The Distracted Lover
MAD SONG THE FIFTHwas written by Henry Carey, a celebrated composer of music at the beginning of the eighteenth century, and author of several little theatrical entertainments, which the reader may find enumerated in the Companion to the Playhouse, &c. The sprightliness of this songster's fancy could not preserve him from a very melancholy catastrophe, which was effected by his own hand. In his "Poems," 4to. Lond. 1729, may be seen another mad song of this author, beginning thus:
"Gods!

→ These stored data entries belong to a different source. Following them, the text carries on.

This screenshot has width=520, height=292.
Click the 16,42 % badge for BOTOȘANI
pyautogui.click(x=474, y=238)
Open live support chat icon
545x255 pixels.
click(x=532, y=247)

I can never this endure,
Death alone must be my cure," &c.
I GO to the Elysian shade,
Where sorrow ne'er shall wound me;
Where nothing shall my rest invade,
But joy shall still surround me.
I fly from Celia's cold disdain,
From her disdain I fly;
She is the cause of all my pain,
For her alone I die.
Her eyes are brighter than the mid-day sun,
When he but half his radiant course has run,
When his meridian glories gaily shine,
And gild all nature with a warmth divine.
See yonder river's flowing tide,
Which now so full appears;
Those streams, that do so swiftly glide,
Are nothing but my tears.
There I have wept till I could weep no more,
And curst mine eyes, when they have wept their store:
Then, like the clouds, that rob the azure main,
I've drain'd the flood to weep it back again.
Pity my pains,
Ye gentle swains!
Cover me with ice and snow,
I scorch, I burn, I flame, I glow!
Furies, tear me,
Quickly bear me
To the dismal shades below!
Where yelling, and howling,
And grumbling, and growling,
Strike the ear with horrid woe.
Hissing snakes,
Fiery lakes
Would be a pleasure, and a cure:
Not all the hells,
Where Pluto dwells,
Can give such pain as I endure.
To some peaceful plain convey me,
On a mossey carpet lay me,
Fan me with ambrosial breeze,
Let me die and so have ease!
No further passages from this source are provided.